### Set task
Rewrite all the entries below as a numbered list, leaving out any blank lines.

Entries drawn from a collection
+--
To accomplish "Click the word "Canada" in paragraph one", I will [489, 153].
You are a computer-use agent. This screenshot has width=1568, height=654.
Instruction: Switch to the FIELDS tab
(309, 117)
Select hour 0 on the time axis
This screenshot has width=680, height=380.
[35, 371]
+--
### Output
1. To accomplish "Click the word "Canada" in paragraph one", I will [489, 153].
2. You are a computer-use agent. This screenshot has width=1568, height=654.
3. Instruction: Switch to the FIELDS tab
4. (309, 117)
5. Select hour 0 on the time axis
6. This screenshot has width=680, height=380.
7. [35, 371]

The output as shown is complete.